In his monumental book, Thoughts on the Kentucky Rifle in it's Golden Age, Joe Kindig, Jr. writes:
"Number 18 is a very beautiful, Lancaster daisy patch box rifle made before or during the Revolution. The very flat butt plate and thick heavy stock indicate its earliness. The barrel displays three more early details: it tapers from a broad breech to within six or eight inches of the muzzle and gradually flares again; it is fastened to the stock with pins; the tang is square. These details suggest that this was one of the earliest guns made with an ornamented patch box. The patch box is not as sophisticated in outline as some, but it bears very nicely designed, deep engraving. The relief carving is beautifully designed and well executed. There is nicely carved forestock molding too. The stock is finer curly maple than we expect to find in the early period, and it has the high comb. This is a fine detail which was executed only by the best early gunsmiths. I hope the maker of this rifle will be known eventually, for he was certainly one of the best of the period."

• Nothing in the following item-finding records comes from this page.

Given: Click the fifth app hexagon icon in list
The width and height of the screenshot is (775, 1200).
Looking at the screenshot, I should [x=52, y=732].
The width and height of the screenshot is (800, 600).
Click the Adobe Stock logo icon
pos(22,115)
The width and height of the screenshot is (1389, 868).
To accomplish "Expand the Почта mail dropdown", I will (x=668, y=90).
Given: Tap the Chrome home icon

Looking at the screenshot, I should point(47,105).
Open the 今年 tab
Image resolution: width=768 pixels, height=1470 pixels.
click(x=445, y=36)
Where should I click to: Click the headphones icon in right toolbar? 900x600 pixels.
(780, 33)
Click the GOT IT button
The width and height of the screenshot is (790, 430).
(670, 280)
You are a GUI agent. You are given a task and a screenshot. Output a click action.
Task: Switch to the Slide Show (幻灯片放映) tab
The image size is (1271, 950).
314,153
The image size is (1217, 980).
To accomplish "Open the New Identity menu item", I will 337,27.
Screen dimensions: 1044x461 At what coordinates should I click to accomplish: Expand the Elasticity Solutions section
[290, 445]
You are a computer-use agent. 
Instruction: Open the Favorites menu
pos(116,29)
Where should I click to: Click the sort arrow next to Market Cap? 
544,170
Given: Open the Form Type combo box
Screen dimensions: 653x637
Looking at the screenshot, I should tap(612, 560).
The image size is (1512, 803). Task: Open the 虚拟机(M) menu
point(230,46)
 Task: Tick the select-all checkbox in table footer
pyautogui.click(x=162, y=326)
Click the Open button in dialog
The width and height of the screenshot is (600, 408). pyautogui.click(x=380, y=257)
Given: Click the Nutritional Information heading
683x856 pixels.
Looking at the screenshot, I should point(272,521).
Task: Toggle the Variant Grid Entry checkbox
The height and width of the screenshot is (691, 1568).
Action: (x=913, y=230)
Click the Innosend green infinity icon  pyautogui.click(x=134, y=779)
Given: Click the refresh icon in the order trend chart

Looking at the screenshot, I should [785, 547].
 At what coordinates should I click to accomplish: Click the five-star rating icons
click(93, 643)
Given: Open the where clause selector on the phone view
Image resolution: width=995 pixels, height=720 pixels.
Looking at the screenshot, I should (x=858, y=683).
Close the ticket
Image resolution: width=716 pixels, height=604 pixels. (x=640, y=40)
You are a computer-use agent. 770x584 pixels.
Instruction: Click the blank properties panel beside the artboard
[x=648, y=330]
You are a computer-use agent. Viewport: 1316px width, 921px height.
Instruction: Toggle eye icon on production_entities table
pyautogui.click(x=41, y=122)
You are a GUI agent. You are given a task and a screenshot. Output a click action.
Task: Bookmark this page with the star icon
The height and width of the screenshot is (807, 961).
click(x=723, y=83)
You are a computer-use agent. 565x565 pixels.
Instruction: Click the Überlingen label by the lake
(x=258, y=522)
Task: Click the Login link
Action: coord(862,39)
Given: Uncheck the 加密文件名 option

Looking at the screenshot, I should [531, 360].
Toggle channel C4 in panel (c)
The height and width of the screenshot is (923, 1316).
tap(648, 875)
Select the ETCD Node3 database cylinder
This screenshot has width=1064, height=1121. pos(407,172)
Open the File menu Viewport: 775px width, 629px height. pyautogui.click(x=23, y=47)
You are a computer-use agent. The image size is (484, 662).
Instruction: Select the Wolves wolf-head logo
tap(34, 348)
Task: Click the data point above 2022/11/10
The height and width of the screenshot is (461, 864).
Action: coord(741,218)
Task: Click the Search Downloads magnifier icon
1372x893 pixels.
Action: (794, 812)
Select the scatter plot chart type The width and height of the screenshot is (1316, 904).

Since the publication of this statement in 1960, there has been relatively little discovered in addition to Joe's Kindig's original thoughts about this particular rifle. Although... with the ongoing research and study of the Kentucky Rifle that has occurred since this time, many of the absolute statements regarding many rifles featured in early publications have been at least disproved enough to leave some doubt, often at the very least changing our thoughts on several earlier concluded opinions. With the technology available today and over 40 years of study, often we can approach old theories with newfound knowledge, allowing us to build an educated case in opposition of a previous highly respected opinion.
This particularly fine rifle has characteristics that could be labeled in several ways or placed into several geographical regions. I have been a by-stander of a couple of very interesting conversations among advanced students of the American Longrifle, somewhat theoretically arguing about the origin of this piece; but in the end any conclusion is still ultimately assumption and… unless a signed rifle obviously by the same hand is discovered, these thoughts will always remain merely speculation.